> **Consegne**:
(A) Stabilisci se ciascuna affermazione concorda con l'intervista a Ervin Laszlo. Rispondi sì o no e cita alla lettera le parole del testo che lo decidono: (i) Ervin Laszlo vive in provincia di Siena; (ii) secondo Laszlo, la sostenibilità è soltanto un problema ecologico; (iii) Laszlo ha insegnato a Yale.
(B) Nell'intervista a Ervin Laszlo, in ragione di quale cifra la Banca Mondiale definisce gli standard minimi di vita?
(C) Copia dall'intervista a Ervin Laszlo il passo che va da "S.T.: Il quadro" a "essere questi valori?".

> **Brano**:
Good News Agency

INTERVISTA CON ERVIN LASZLO

 

di Sergio Tripi

 23 giugno 2000

 

Ervin Laszlo, scienziato, filosofo, pianista e autore di oltre 50 libri, è  fondatore del Club di Budapest, membro del Club di Roma,dell’Accademia Internazionale della Scienza,consulente scientifico dell’UNESCO e Rettore della Accademia di Vienna. Ha insegnato come professore ordinario in diverse università, tra cui Yale, Princeton e la New York State University.Vive in Italia, in provincia di Siena.

Sergio Tripi, scrittore e giornalista, è il Rappresentante in Italia dell’Università per la Pace  delle Nazioni Unite. E’ fondatore e presidente dell’Associazione Culturale dei Triangoli e della Buona Volontà Mondiale, ente morale che opera in sinergia con il Lucis Trust e con altre organizzazioni internazionali impegnate nella diffusione di una cultura di pace nella prospettiva del ‘villaggio globale’.

 

Sergio Tripi: Uno dei pensieri che colpiscono la maggior parte delle persone è il fatto che oggi il mondo deve confrontarsi con un certo numero di emergenze di base che richiedono urgente attenzione. Secondo lei, quali sono le più grandi e pressanti emergenze che il mondo deve fronteggiare oggi?

 

Ervin Laszlo: Posso riassumerle con una parola: sostenibilità – che, in una comunità internazionale ben definita, non è soltanto un problema ecologico ma anche una questione sociale ed economica e, indubbiamente, anche una questione politica. Il singolo fattore-chiave che pone la sfida più grande è il fatto che il genere di mondo che abbiamo creato nella seconda metà del ventesimo secolo non potrà durare a lungo nel ventunesimo secolo senza causare gravi collassi. Perciò dobbiamo cambiare. Ciò ha una dimensione ecologica in termini di deterioramento dei sistemi ecologici basilari di sostegno alla vita, ed ha dimensioni socio-economiche in termini di marginalizzazione quando una parte crescente della comunità umana, circa un miliardo e mezzo di persone, cioè un quarto della popolazione mondiale, vive al di sotto degli standard minimi di vita, definiti dalla Banca Mondiale in ragione di un dollaro al giorno. E vi è il problema che i modelli di consumo, gli stili di management ed i comportamenti politici non sono ancora adatti ad una comunità di sei miliardi di persone; sono più adatti ad un sistema industrale a carattere nazonale della metà del ventesmo secolo. Ma questa stuazione è in declino. Stiamo andando verso una società globalmente interconnessa basata sulla informazione, società che non è sostenibile col sistema attuale.

 

S.T.: Il quadro che lei dipinge è quello che ci viene presentato da certe attitudini dell’essere umano: egoismo, aggressività, ed il conseguente attuale sfruttamento del mondo. Come pensa che queste attitudini dovrebbero cambiare ed essere ancorate ad una nuova scala di valori, e quali dovrebbero essere questi valori?

> **Contenuto dell'elenco**:
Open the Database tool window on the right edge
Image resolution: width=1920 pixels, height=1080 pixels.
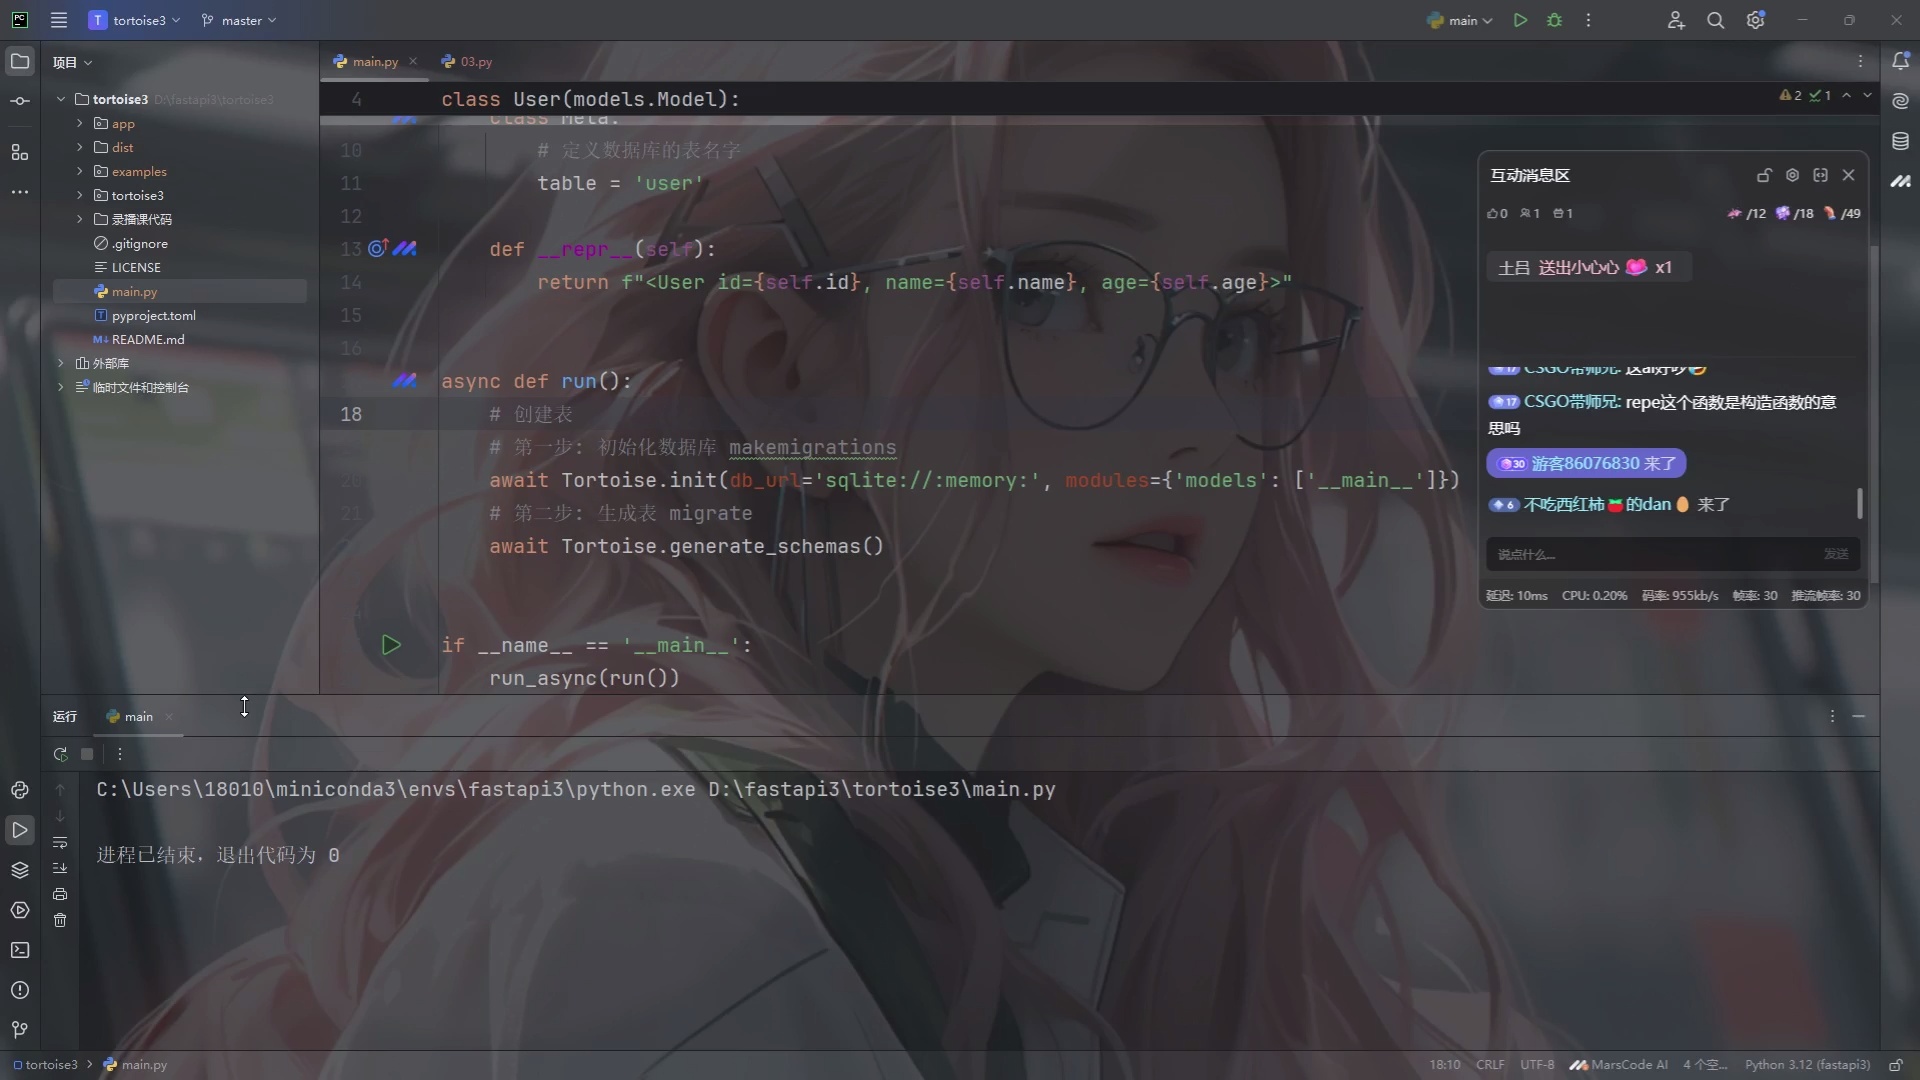(1903, 141)
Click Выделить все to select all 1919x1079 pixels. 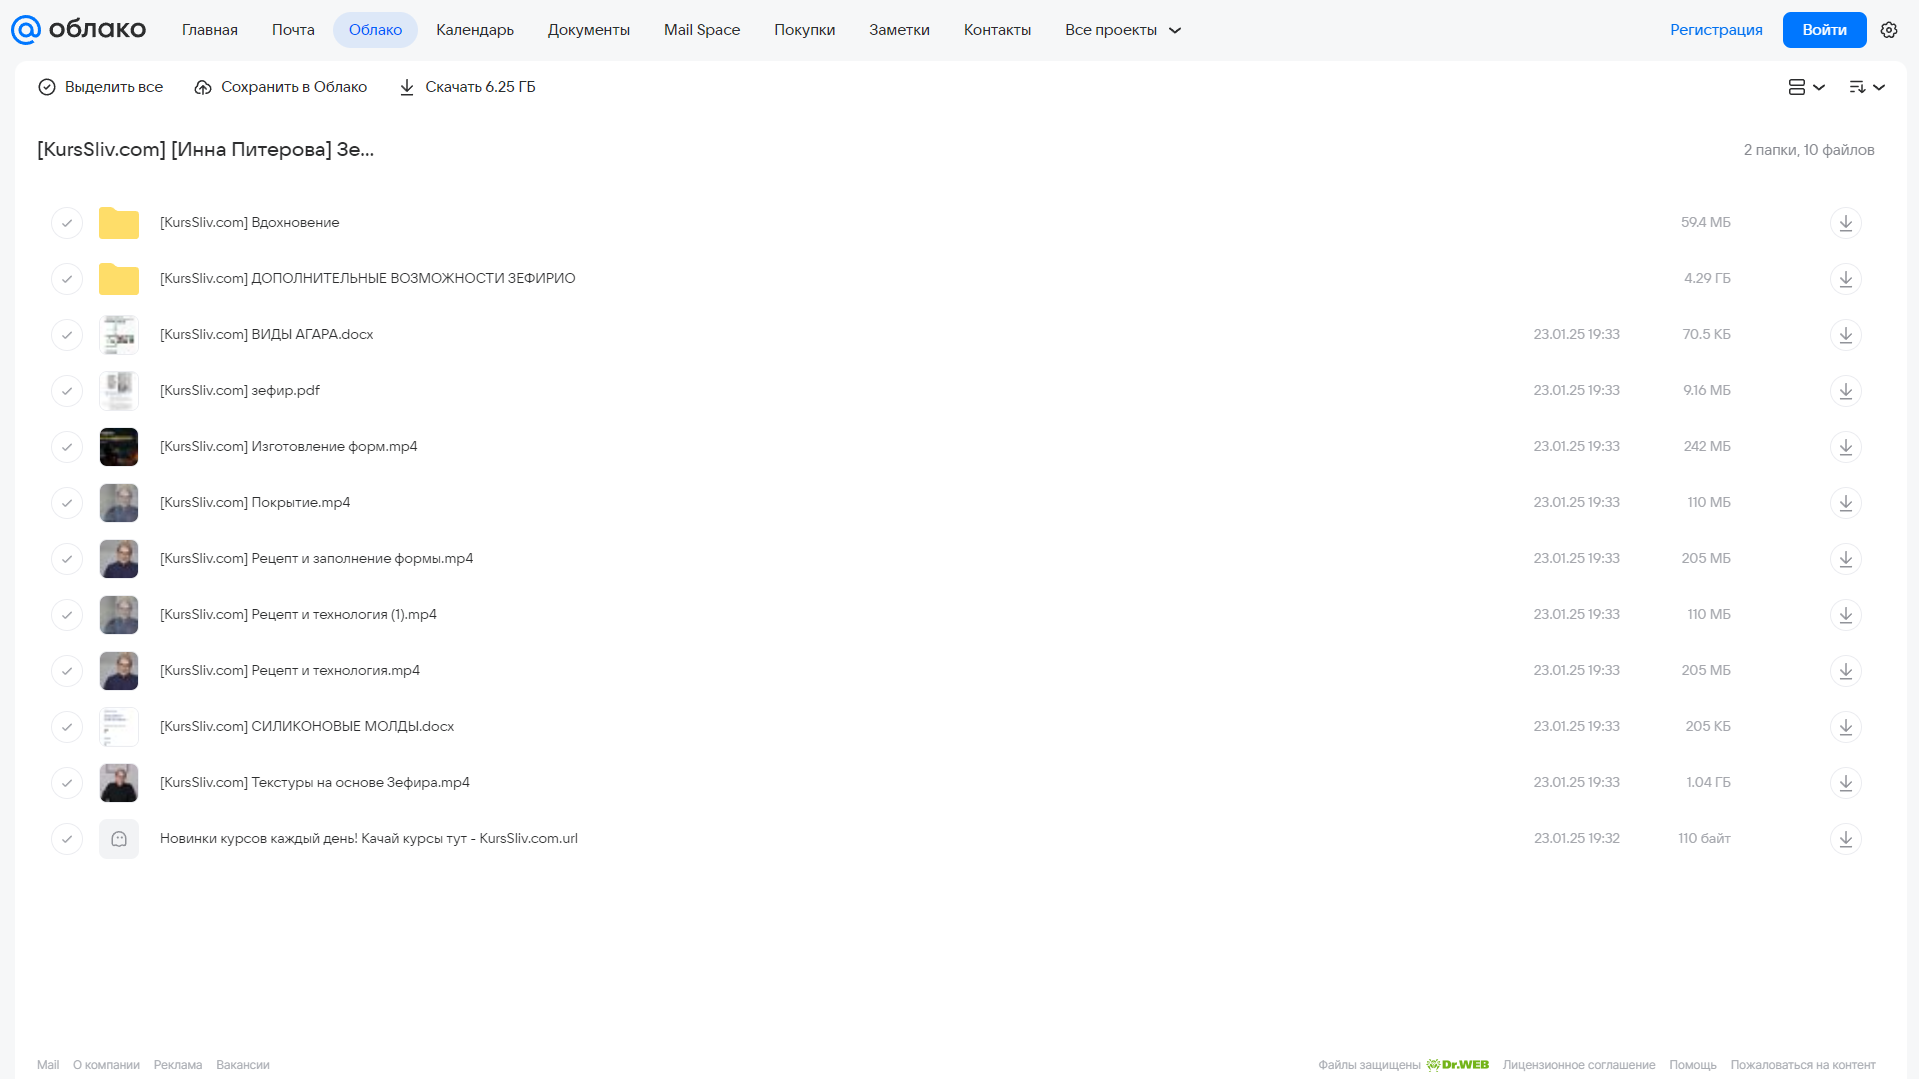(x=100, y=87)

> **Soluzioni degli esercizi**:
(A)
(i) Sì: "Vive in Italia, in provincia di Siena."
(ii) No: "non è soltanto un problema ecologico ma anche una questione sociale ed economica"
(iii) Sì: "Ha insegnato come professore ordinario in diverse università, tra cui Yale, Princeton e la New York State University."

(B) Un dollaro al giorno.

(C)
S.T.: Il quadro che lei dipinge è quello che ci viene presentato da certe attitudini dell’essere umano: egoismo, aggressività, ed il conseguente attuale sfruttamento del mondo. Come pensa che queste attitudini dovrebbero cambiare ed essere ancorate ad una nuova scala di valori, e quali dovrebbero essere questi valori?